━━━ DATA TO USE

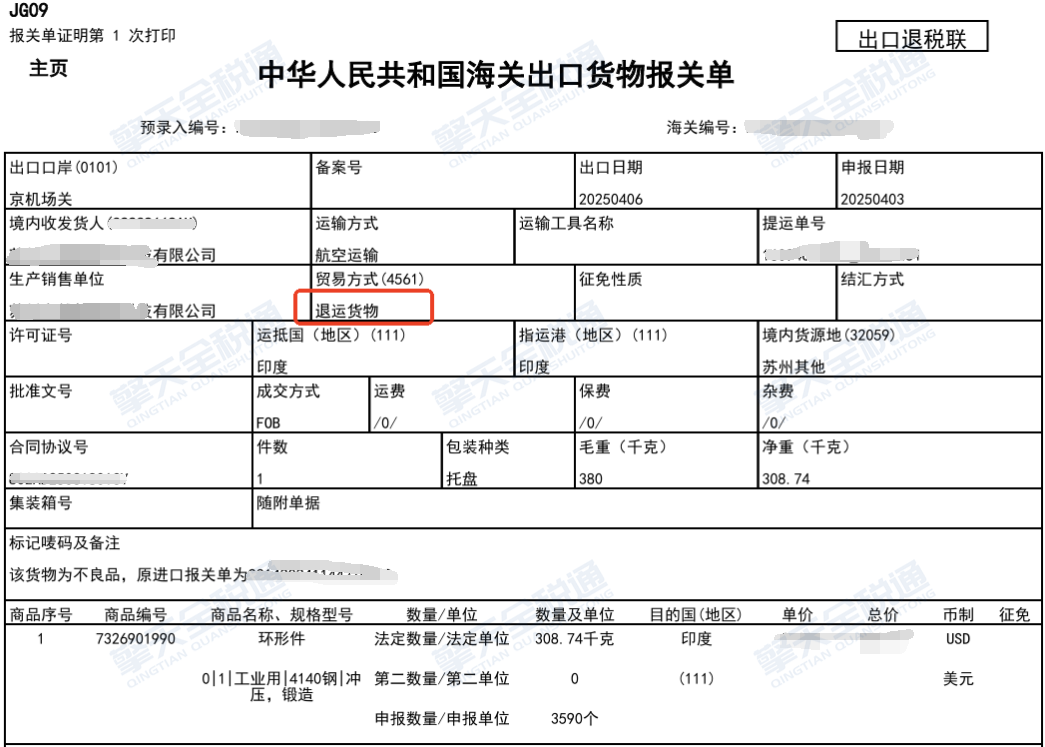Select the 主页 label
This screenshot has width=1045, height=747.
pyautogui.click(x=48, y=70)
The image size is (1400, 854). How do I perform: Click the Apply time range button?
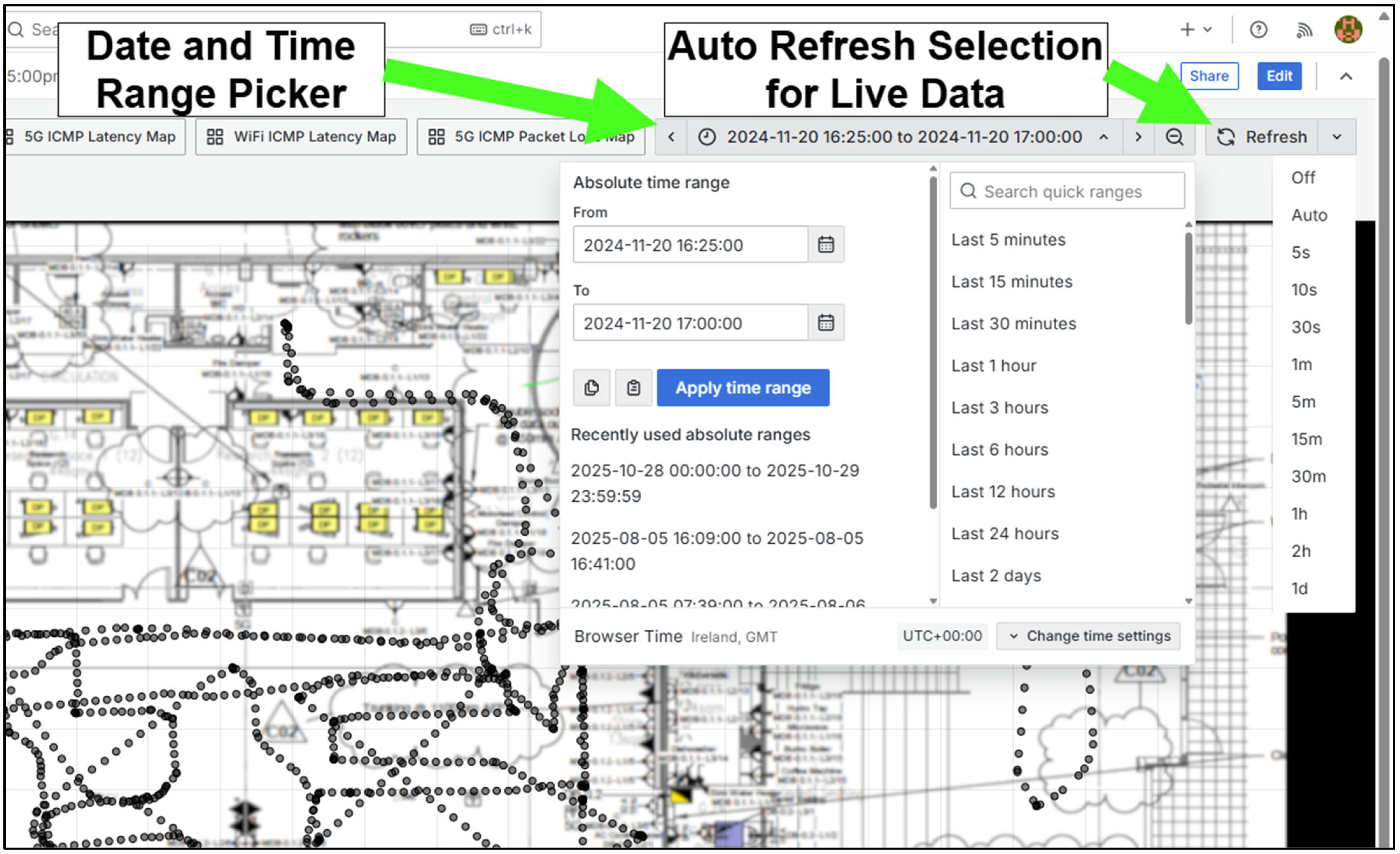click(742, 388)
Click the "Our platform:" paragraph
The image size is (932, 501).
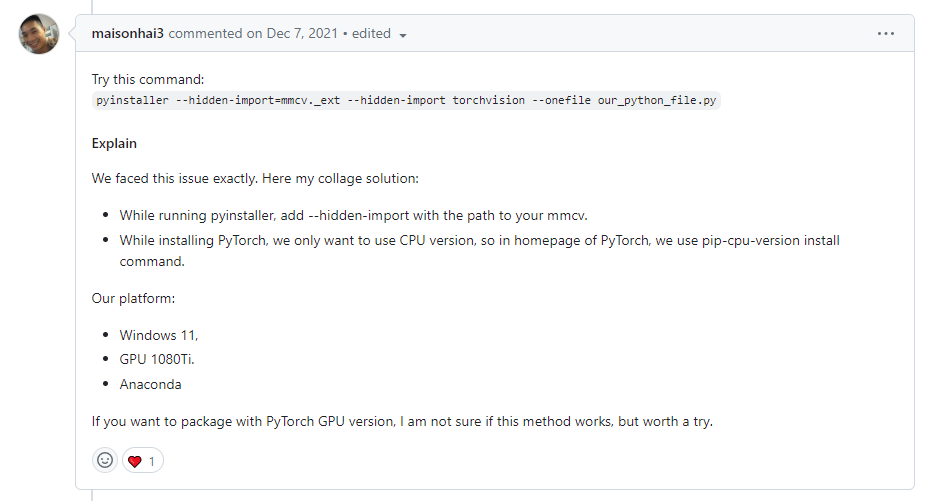click(133, 298)
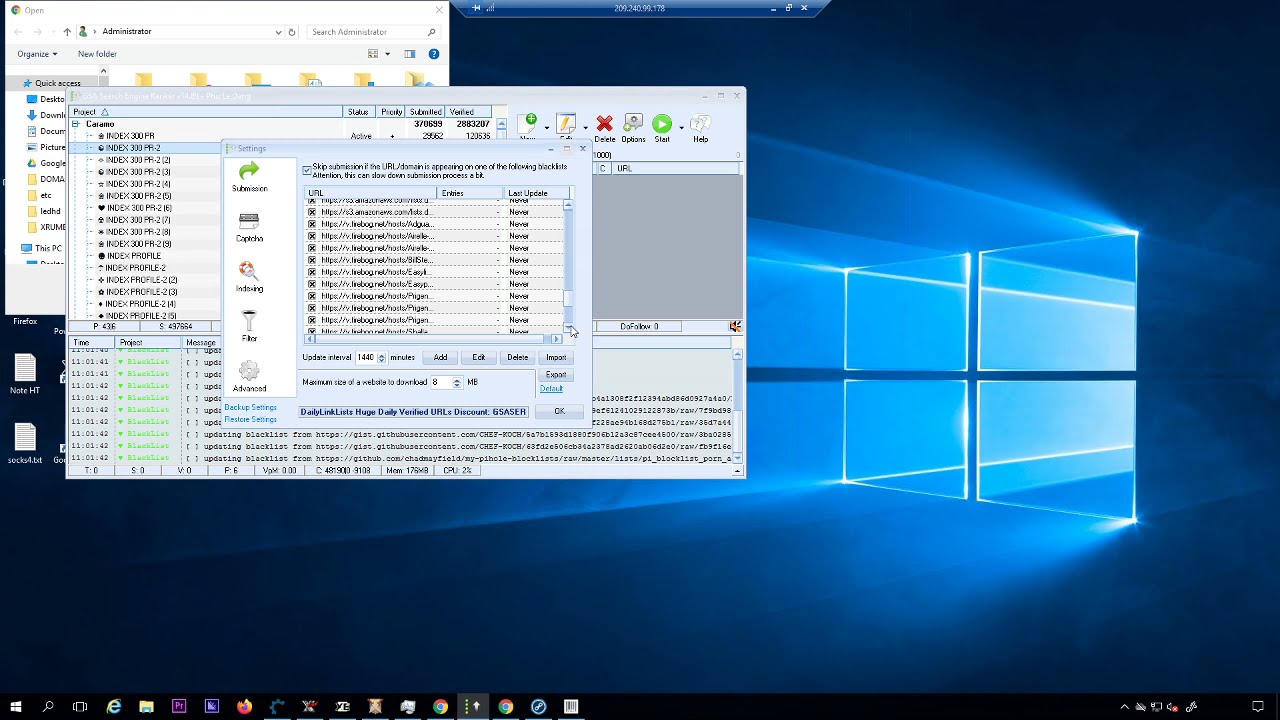Open the Submission settings section

click(x=249, y=177)
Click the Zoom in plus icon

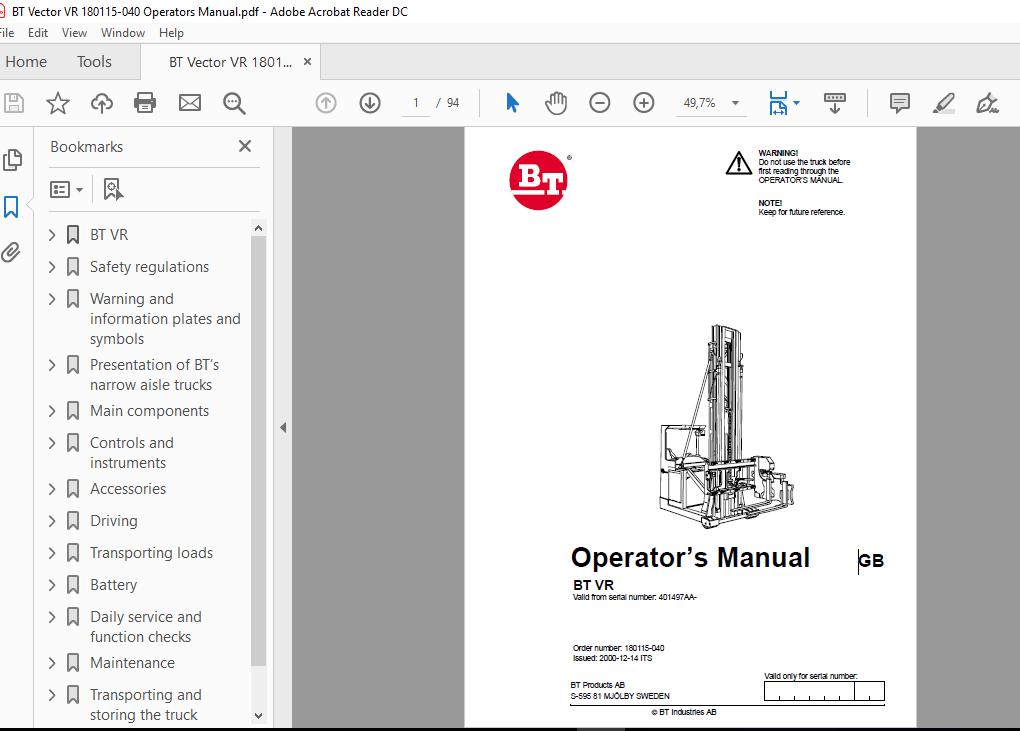(644, 103)
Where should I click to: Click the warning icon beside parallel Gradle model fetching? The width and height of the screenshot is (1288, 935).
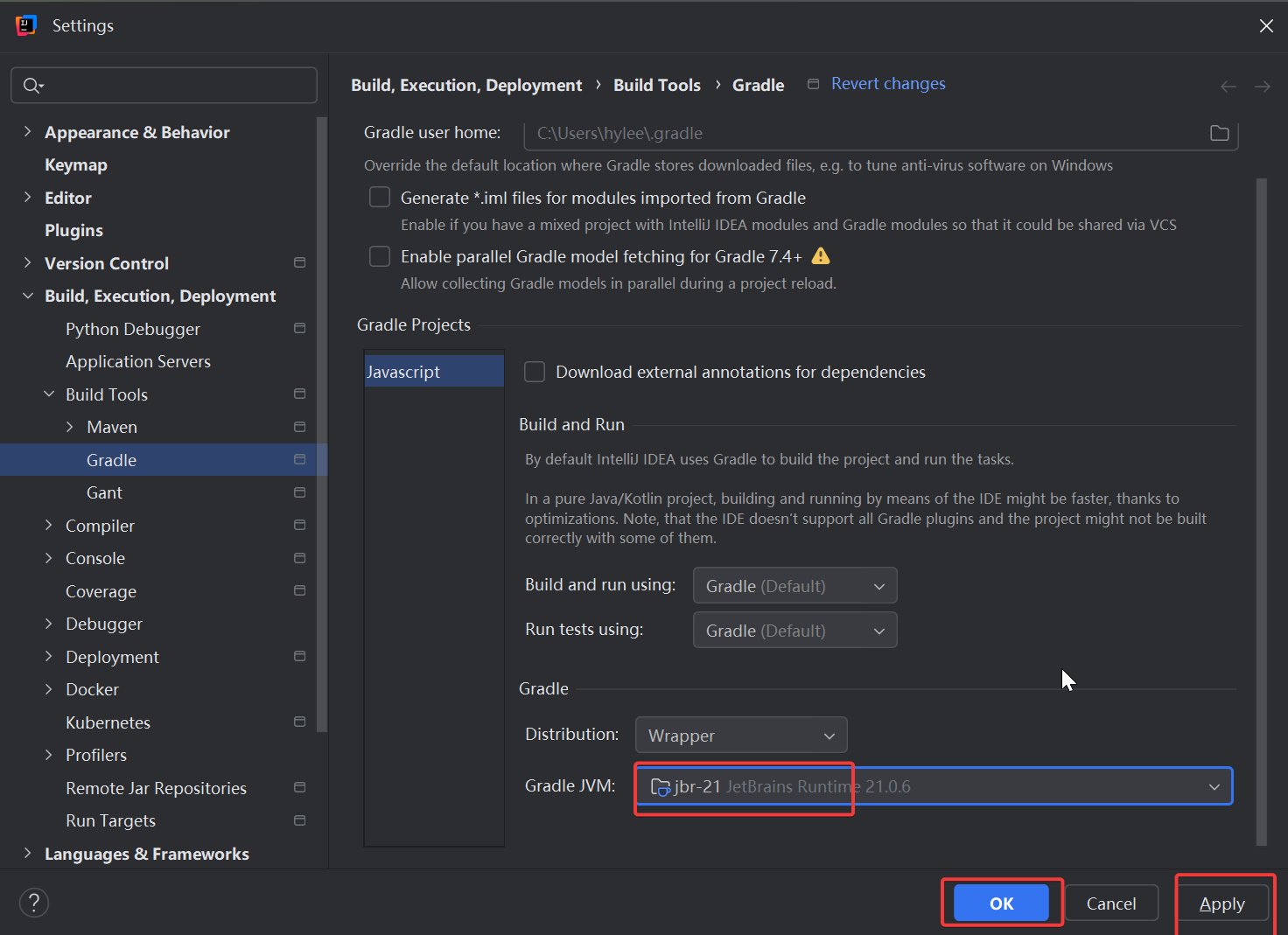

━━━━━━

*STATED TASK*. Transcribe the listing's lines from the one containing "The image size is (1400, 854)." through the one containing "click(x=249, y=177)", including both of those lines, and leave the pictures out.

*RESULT FOR THIS EXERCISE*.
The image size is (1400, 854). How do I perform: Click the Apply time range button?
click(742, 388)
Click the "Our platform:" paragraph
The image size is (932, 501).
click(133, 298)
Open the Submission settings section

click(x=249, y=177)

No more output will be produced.